In the records that follow, count each line where the string "Task" occurs. Provide the total and no other text.

*Raw data*.

□ □ □

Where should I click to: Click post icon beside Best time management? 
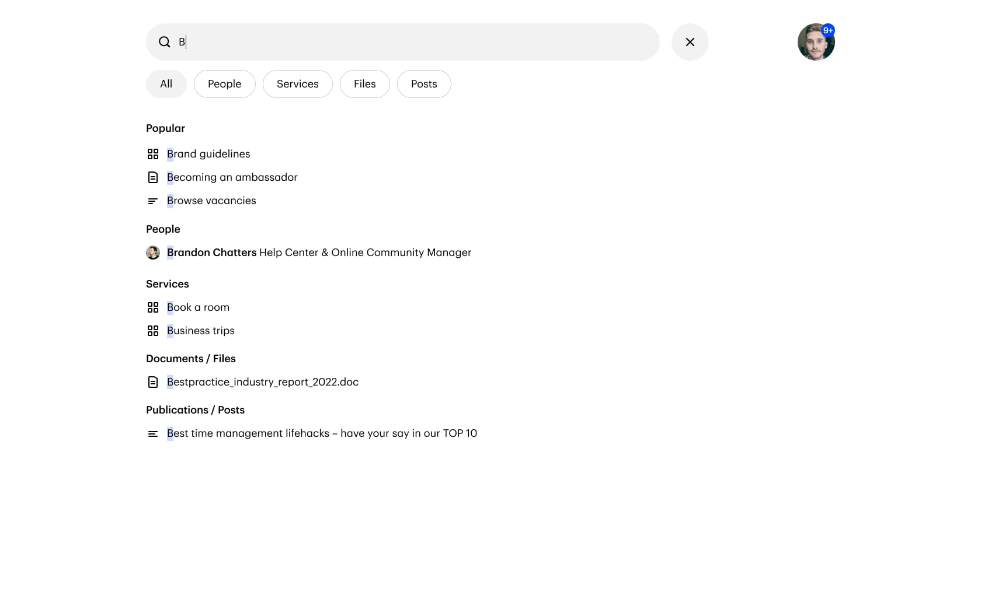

□ □ □

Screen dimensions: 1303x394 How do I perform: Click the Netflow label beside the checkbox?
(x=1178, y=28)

□ □ □

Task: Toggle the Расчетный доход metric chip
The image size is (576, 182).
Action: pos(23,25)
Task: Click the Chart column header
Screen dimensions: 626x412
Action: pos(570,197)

□ □ □

*Output of the exercise*. 2